SET PROBLEM A → Translate this sentence from the DB-API cursor documentation below into Spanish: "If the operation does not set a rowid or if the database does not support rowids, this attribute should be set to ``None``."

DOCUMENT →
Start
Cursor\ `.scroll`_\ (*value* [, *mode='relative'* ])
    Scroll the cursor in the result set to a new position according to
    *mode*.

    If mode is ``relative`` (default), value is taken as offset to the
    current position in the result set, if set to ``absolute``, value
    states an absolute target position.

    An ``IndexError`` should be raised in case a scroll operation
    would leave the result set. In this case, the cursor position is
    left undefined (ideal would be to not move the cursor at all).

    .. Note::
        This method should use native scrollable cursors, if available,
        or revert to an emulation for forward-only scrollable
        cursors. The method may raise NotSupportedError_ to signal
        that a specific operation is not supported by the database
        (e.g. backward scrolling).

    *Warning Message:* "DB-API extension cursor.scroll() used"


.. _Cursor.messages:

`Cursor.messages`_
    This is a Python list object to which the interface appends tuples
    (exception class, exception value) for all messages which the
    interfaces receives from the underlying database for this cursor.

    The list is cleared by all standard cursor methods calls (prior to
    executing the call) except for the `.fetch*()`_ calls
    automatically to avoid excessive memory usage and can also be
    cleared by executing ``del cursor.messages[:]``.

    All error and warning messages generated by the database are
    placed into this list, so checking the list allows the user to
    verify correct operation of the method calls.

    The aim of this attribute is to eliminate the need for a Warning
    exception which often causes problems (some warnings really only
    have informational character).

    *Warning Message:* "DB-API extension cursor.messages used"


.. _Connection.messages:

`Connection.messages`_
    Same as Cursor.messages_ except that the messages in the list are
    connection oriented.

    The list is cleared automatically by all standard connection
    methods calls (prior to executing the call) to avoid excessive
    memory usage and can also be cleared by executing ``del
    connection.messages[:]``.

    *Warning Message:* "DB-API extension connection.messages used"


.. _.next:
.. _.next():

Cursor\ `.next`_\ ()
    Return the next row from the currently executing SQL statement
    using the same semantics as `.fetchone()`_.  A ``StopIteration``
    exception is raised when the result set is exhausted for Python
    versions 2.2 and later.  Previous versions don't have the
    ``StopIteration`` exception and so the method should raise an
    ``IndexError`` instead.

    *Warning Message:* "DB-API extension cursor.next() used"


.. _.__iter__:
.. _.__iter__():

Cursor\ `.__iter__`_\ ()
    Return self to make cursors compatible to the iteration protocol
    [8]_.

    *Warning Message:* "DB-API extension cursor.__iter__() used"


.. _.lastrowid:

Cursor\ `.lastrowid`_
    This read-only attribute provides the rowid of the last modified
    row (most databases return a rowid only when a single ``INSERT``
    operation is performed). If the operation does not set a rowid or
    if the database does not support rowids, this attribute should be
    set to ``None``.

    The semantics of ``.lastrowid`` are undefined in case the last
    executed statement modified more than one row, e.g. when using
    ``INSERT`` with ``.executemany()``.
End
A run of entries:
Start
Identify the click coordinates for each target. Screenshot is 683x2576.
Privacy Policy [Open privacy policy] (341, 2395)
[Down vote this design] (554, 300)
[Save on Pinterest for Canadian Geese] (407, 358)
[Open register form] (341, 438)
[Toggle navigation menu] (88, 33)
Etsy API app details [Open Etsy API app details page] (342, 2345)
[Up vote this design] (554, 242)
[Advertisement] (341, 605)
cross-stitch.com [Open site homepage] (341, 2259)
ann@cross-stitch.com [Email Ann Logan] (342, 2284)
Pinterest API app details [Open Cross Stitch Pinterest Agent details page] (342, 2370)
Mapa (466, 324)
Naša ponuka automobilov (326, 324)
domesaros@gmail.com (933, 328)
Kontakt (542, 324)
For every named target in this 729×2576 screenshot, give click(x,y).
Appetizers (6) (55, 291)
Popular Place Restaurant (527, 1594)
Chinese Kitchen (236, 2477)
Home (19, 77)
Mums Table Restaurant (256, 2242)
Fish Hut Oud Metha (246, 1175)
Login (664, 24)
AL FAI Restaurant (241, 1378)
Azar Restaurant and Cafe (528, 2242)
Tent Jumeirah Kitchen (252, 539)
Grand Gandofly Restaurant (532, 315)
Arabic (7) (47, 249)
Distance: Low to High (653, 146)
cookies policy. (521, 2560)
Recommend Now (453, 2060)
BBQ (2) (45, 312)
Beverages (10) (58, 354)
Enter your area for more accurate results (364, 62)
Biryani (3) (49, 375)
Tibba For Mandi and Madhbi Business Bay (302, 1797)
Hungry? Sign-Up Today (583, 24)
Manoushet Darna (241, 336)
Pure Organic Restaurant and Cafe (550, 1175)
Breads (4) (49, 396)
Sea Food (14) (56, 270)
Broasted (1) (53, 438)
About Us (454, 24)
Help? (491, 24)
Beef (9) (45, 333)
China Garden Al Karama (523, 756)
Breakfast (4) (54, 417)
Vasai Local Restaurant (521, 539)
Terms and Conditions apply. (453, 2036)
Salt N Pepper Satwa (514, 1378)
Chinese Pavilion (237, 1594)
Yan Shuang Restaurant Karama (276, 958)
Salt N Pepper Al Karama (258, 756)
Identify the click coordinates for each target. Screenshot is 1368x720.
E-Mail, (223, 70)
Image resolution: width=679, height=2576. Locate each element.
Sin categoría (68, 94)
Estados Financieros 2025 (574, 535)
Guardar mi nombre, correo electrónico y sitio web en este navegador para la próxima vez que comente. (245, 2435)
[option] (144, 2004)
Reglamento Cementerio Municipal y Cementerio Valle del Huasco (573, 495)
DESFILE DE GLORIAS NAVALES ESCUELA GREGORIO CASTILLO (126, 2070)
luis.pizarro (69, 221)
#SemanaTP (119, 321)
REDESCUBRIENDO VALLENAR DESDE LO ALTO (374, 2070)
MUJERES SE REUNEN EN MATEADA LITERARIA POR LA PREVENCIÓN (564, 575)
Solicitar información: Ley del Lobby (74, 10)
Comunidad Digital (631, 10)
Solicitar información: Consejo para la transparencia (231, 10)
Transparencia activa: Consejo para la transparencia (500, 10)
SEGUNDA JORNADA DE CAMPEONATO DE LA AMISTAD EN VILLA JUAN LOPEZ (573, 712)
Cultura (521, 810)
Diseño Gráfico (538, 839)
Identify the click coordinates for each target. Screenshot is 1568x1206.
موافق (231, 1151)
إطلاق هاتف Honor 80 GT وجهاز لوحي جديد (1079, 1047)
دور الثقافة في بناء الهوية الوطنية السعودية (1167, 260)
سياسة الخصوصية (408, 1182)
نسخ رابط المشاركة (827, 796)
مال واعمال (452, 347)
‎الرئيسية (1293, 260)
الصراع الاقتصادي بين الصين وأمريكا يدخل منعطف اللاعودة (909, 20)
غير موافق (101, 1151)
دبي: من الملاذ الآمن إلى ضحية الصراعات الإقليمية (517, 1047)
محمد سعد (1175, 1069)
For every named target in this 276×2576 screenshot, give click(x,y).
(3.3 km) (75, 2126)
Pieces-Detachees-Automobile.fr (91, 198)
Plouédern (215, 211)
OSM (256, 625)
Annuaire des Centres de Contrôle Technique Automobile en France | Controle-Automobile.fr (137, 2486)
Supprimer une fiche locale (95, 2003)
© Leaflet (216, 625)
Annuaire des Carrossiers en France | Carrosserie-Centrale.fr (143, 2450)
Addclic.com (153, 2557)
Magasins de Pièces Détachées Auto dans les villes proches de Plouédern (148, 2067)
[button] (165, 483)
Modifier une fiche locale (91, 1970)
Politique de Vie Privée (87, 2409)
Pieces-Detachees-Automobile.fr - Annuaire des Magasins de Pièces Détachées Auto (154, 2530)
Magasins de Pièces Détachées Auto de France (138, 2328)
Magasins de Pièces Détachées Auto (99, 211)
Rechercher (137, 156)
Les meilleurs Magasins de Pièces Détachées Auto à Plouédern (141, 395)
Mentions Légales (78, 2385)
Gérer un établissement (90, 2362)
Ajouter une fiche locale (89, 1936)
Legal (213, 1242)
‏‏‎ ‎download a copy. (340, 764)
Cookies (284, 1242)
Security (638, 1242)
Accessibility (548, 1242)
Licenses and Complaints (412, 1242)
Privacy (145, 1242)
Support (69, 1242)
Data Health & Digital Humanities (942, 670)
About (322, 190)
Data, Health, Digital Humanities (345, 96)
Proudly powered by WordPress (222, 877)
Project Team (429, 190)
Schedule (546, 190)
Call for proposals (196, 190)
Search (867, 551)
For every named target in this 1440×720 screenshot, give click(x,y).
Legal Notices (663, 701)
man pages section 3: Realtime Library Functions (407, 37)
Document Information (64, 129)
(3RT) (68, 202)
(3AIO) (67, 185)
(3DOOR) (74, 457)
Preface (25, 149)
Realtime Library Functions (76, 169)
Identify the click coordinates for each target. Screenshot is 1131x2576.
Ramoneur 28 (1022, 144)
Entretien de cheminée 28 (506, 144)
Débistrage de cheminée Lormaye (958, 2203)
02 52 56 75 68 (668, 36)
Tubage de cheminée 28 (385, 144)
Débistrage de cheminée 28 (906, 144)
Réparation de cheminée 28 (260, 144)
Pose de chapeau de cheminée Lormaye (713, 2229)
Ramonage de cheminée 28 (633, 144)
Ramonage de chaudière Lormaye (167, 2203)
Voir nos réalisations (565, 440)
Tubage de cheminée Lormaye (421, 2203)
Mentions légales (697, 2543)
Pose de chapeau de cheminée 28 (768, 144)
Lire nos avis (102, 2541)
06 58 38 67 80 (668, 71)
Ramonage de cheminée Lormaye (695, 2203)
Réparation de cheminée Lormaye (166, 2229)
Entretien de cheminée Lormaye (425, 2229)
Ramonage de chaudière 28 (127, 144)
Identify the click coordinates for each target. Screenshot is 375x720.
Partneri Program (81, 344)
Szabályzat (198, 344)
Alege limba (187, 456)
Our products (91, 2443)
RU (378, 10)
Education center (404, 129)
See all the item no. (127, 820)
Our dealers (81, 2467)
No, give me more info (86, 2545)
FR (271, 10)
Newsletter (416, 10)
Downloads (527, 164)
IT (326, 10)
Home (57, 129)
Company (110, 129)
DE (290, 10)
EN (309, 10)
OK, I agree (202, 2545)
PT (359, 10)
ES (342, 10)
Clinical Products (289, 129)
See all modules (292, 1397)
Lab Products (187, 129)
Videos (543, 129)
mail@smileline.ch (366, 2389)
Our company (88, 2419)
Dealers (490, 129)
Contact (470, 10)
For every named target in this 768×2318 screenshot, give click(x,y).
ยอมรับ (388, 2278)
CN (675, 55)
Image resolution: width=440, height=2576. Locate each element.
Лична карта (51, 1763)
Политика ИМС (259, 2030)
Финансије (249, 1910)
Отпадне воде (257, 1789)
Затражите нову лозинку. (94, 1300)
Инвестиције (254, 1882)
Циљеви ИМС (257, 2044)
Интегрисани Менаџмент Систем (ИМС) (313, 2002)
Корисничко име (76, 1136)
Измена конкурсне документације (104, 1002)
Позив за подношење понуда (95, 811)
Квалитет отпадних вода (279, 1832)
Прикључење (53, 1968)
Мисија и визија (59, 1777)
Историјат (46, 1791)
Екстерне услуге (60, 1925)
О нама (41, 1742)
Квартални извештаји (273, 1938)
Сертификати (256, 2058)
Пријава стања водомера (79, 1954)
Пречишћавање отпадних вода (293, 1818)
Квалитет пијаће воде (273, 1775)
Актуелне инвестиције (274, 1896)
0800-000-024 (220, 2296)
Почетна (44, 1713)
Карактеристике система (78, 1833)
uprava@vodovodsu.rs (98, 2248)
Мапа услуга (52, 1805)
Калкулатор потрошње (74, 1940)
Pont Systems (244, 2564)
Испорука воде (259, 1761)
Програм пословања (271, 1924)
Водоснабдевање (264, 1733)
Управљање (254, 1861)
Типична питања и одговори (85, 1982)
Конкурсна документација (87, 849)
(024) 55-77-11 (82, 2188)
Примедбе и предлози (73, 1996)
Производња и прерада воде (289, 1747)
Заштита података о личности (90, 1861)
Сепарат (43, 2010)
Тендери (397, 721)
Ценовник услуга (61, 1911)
End
SET PROBLEM B → Present the entries above as a Markdown table with the columns Row and Line, leaving out blank lines. Begin at the first line of the entries and stop after the line that contains "Popular Place Restaurant (527, 1594)".

COMPLETE RESPONSE A → Si la operación no establece un rowid o si la base de datos no admite rowids, este atributo debe establecerse en ``None``.

COMPLETE RESPONSE B →
| Row | Line |
|---|---|
| 1 | Identify the click coordinates for each target. Screenshot is 683x2576. |
| 2 | Privacy Policy [Open privacy policy] (341, 2395) |
| 3 | [Down vote this design] (554, 300) |
| 4 | [Save on Pinterest for Canadian Geese] (407, 358) |
| 5 | [Open register form] (341, 438) |
| 6 | [Toggle navigation menu] (88, 33) |
| 7 | Etsy API app details [Open Etsy API app details page] (342, 2345) |
| 8 | [Up vote this design] (554, 242) |
| 9 | [Advertisement] (341, 605) |
| 10 | cross-stitch.com [Open site homepage] (341, 2259) |
| 11 | ann@cross-stitch.com [Email Ann Logan] (342, 2284) |
| 12 | Pinterest API app details [Open Cross Stitch Pinterest Agent details page] (342, 2370) |
| 13 | Mapa (466, 324) |
| 14 | Naša ponuka automobilov (326, 324) |
| 15 | domesaros@gmail.com (933, 328) |
| 16 | Kontakt (542, 324) |
| 17 | For every named target in this 729×2576 screenshot, give click(x,y). |
| 18 | Appetizers (6) (55, 291) |
| 19 | Popular Place Restaurant (527, 1594) |